When Movements Become Mobs: On Hysteria, Justice, and the Conversation We Are Not Having

On Monday, I published an article about the situation around Noma and René. The response was enormous. Most of it was positive, but there was a striking difference in where it appeared. On Facebook, the positive messages were public. People used their real names and spoke openly. On Instagram, most of the positive messages came privately. Many people were not comfortable saying positive things publicly because they feared being attacked. The negative responses came mostly from people repeating phrases without engaging in any real discussion. I am not afraid of criticism – I welcome anyone who engages thoughtfully and argues their point. But blind repetition of talking points is not a critique. It is just anger looking for a place to land. At the same time, I was already reaching out to chefs and people who have worked in kitchens around the world, collecting their experiences for a longer piece. What I discovered in that process provoked me to write the article you are reading now.

 

It always starts with something real. Someone speaks up about genuine harm, and suddenly, a conversation that was silent becomes visible. That conversation needs to happen. But somewhere between the first voice and the hundredth, something shifts. The movement becomes the moment. And people who were not harmed, who were not part of the original story, show up to participate in something that feels like justice but tastes like belonging to a mob. They become what they claim to be fighting against. And anyone who notices this shift gets accused of defending the original harm. This is how we end up here, unable to distinguish between accountability and hysteria, between real victims and people using victimhood as currency.

 

The pattern: how movements get colonised

This is not a new story. Every movement that starts with a legitimate grievance eventually grows beyond its original circle. People arrive who did not experience the harm directly but feel connected to it for reasons that are sometimes hard to name. A sense of injustice, a personal frustration that has found a home, a need to be part of something that feels important. This is human. This is understandable. But it changes the nature of the conversation, and it is worth being honest about that. The original harm becomes secondary. The performance of outrage becomes primary.
┄┄┄┄┄┄┄┄┄┄┄┄┄┄┄┄┄┄┄┄
• Problem set
1. Decide whether each statement agrees with the essay on movements and mobs, answering yes or no and quoting the words of the essay that settle it: (a) On Instagram, most of the positive messages were posted publicly. (b) The writer welcomes anyone who engages thoughtfully and argues their point. (c) As a movement grows, the original harm becomes its main focus.
2. Write the next part of the essay on movements and mobs, picking up after its final sentence.

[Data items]
┄┄┄┄┄┄┄┄┄┄┄┄┄┄┄┄┄┄┄┄
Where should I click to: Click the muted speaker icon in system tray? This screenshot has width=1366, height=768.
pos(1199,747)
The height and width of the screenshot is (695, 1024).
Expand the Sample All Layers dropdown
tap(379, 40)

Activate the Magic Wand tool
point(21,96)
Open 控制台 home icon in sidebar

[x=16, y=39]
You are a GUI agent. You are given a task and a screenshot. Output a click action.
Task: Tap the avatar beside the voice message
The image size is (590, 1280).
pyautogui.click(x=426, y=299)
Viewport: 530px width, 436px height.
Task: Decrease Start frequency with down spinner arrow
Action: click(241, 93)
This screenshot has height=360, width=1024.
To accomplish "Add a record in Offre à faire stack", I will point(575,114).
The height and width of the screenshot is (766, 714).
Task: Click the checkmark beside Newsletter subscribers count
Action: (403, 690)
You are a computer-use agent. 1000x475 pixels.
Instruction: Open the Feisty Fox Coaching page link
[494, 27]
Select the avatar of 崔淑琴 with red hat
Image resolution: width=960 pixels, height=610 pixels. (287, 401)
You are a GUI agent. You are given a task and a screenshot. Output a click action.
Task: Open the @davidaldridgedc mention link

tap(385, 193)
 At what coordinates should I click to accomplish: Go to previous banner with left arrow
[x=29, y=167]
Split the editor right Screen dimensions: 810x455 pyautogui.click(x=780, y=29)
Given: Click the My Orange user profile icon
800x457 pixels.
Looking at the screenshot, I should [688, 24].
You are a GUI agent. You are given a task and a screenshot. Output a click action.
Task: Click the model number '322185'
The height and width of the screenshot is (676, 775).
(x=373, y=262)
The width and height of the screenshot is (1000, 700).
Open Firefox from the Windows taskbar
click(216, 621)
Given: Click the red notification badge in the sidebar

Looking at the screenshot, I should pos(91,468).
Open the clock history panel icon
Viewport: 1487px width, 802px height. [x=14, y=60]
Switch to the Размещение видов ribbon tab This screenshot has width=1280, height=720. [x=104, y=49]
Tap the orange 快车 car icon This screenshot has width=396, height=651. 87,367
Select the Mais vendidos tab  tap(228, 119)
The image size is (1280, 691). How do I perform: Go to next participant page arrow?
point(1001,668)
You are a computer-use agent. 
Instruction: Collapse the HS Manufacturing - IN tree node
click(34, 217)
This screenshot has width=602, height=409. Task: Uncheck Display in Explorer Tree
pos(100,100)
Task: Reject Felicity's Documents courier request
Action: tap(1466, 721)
┄┄┄┄┄┄┄┄┄┄┄┄┄┄┄┄┄┄┄┄
• Answers for the exercise
1.
(a) No: "On Instagram, most of the positive messages came privately."
(b) Yes: "I welcome anyone who engages thoughtfully and argues their point."
(c) No: "The original harm becomes secondary."

2.
What makes this dangerous is that these two groups, the genuinely wronged and the opportunistic, look identical from the outside. They use the same language. They stand on the same side. And the moment you try to make a distinction between them, you are accused of defending the harm itself. There is also something more uncomfortable at work. The Germans have a word for it: Schadenfreude. The pleasure taken in someone else’s misfortune. Some of the people participating in these pile-ons are not outraged. They are enjoying it. The public destruction of someone successful and celebrated gives them a satisfaction that has little to do with justice or any genuine care for the people who were actually hurt. And in the case of Noma, that Schadenfreude has a very specific fuel: money, exclusivity, and the particular resentment that comes from being on the outside of something you cannot afford or access. A dinner at the Noma LA residency costs 1,500 dollars per person. Tickets sold out in minutes. That price tag, that exclusivity, is a provocation to many people. And when a provocation meets a scandal, what looks like moral outrage is often something older and simpler. It is class frustration finding an approved target.

 

The #MeToo lesson

#MeToo began because women had been silent for decades about harassment, assault, and abuse. That silence needed to be broken. And for a time, the movement did exactly what it needed to do: it created space for real stories, real accountability, real change in how people understood power and consent.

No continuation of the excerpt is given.